Şelalenin bulunduğu yer yine doğal haliyle bizi karşılıyor. Herhangi bir tesis bulunmuyor. Doğal patikaları kullanarak şelalenin bulunduğu yere inebiliyorsunuz. Derenin suyu yıl boyunca soğuk olmakta. Tepeden aşağı gelen sular dağın toprak yapısında bulunan kili de aşağıya taşımakta. Bu sebele suyun içine girdiğinizde bazı noktaların tamamen yumuşak kil olduğunu fark edebilirsiniz. Debisi de oldukça yüksek olan derenin içerisinde bulunan kayaçlarda akıntı etkisiyle kile dönüşmekte. Suyun aktığı yerde ise turkuaz havuzlar oluşmakta.

BAŞKONUŞ YAYLASI

Kahramanmaraş'ın en meşhur yeri neresi denilirse şüphesiz bu sorunun cevabı Başkonuş Yaylası olacaktır. Başkonuş yaylası uzun yıllar önce Erdoğanyılmaz ailesi tarafından satın alınmış. Uzun yıllar sadece aile üyeleri ve misafirleri tarafından doğal haliyle kullanılmaya başlanmış. Zaman geçtikçe ilgi artınca aile burayı bir işletmeye dönüştürüp Kahramanmaraş'ın tanıtımına katkıda bulunması amacıyla halka açmış. Doğanın korunmasına yönelik katı kurallarla yönetilen işletmenin ilk önceliği ise doğal yaşamın devamlılığının olması.

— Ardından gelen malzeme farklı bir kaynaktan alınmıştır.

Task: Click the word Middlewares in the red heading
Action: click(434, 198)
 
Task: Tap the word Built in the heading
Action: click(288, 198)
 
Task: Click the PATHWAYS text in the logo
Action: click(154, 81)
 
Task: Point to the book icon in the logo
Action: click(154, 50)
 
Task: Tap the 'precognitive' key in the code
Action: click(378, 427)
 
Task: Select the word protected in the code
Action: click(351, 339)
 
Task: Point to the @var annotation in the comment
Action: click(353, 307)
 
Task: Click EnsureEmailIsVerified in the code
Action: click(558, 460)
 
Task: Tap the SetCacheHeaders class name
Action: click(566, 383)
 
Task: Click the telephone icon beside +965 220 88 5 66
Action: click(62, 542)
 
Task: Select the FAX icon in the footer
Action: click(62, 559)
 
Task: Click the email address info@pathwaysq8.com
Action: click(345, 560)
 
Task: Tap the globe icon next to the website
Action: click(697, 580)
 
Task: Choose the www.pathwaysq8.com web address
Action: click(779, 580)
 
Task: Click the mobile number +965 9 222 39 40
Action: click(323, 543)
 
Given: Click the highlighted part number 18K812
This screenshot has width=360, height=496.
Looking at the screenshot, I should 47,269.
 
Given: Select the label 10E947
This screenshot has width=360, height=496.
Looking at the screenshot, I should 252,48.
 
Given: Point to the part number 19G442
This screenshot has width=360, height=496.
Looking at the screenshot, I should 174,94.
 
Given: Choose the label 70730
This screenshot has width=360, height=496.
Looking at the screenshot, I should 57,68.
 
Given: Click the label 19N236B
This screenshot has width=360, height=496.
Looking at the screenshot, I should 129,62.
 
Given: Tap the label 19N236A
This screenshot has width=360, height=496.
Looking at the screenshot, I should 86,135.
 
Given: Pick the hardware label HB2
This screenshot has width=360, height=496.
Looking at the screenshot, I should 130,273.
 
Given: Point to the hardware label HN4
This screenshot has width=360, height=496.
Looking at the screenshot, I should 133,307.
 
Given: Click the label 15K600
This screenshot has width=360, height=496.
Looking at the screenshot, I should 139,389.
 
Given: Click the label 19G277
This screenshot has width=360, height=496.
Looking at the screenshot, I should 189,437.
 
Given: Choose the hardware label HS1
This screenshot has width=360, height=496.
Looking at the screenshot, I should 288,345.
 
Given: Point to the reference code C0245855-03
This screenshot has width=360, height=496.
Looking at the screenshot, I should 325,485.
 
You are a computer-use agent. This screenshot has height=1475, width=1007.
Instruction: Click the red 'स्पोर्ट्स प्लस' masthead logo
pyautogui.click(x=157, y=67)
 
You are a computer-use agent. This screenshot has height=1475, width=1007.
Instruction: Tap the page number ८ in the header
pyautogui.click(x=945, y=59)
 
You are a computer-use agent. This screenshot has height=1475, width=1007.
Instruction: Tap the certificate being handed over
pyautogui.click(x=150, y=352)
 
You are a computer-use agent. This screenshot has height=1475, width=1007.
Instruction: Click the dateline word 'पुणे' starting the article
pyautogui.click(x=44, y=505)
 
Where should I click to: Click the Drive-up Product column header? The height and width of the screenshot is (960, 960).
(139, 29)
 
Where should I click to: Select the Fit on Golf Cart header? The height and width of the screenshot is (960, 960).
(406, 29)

Yaylanın bulunduğu alanın en yüksek rakımlı bölgesi 1900 metre olarak geçiyor. Son yıllarda yaşanan iklim değişiklikleri sebebiyle bu yıl daha az kar yağan yayla normal zamanda yılın 3-4 ayı kara teslim bir şekilde kış severleri ağırlıyor. Yaylanın merkezinde bulunan tesislerde küçük bir kızak pisti bulunuyor. Kayak için elverişli bir nokta değil burası. Daha çok ailece eğlenilecek bir kar merkezi diyebiliriz.

Yaylada en çok tercih etkinliklerden biri de yukarı yaylalara ve zirveye yapılan yürüyüşler. Özellikle kış zamanı yapılan kar yürüyüşleri ile doğayı içinize çekebiliyorsunuz. Kış zamanı buradaki kar yüksekliği yer yer 2 metreyi geçebiliyor. Doğa yürüyüşlerinde birçok alternatif rota bulunuyor. Bunlardan en çok tercih edileni ise Sersem Yaylası yürüyüş rotası. Bu yaylaya yaklaşık 45 dakikalık yürüyüşle ulaşabiliyorsunuz. Bu yaylaların hepsinde ateş yakmak, mangal yakmak ve konaklamak yasak.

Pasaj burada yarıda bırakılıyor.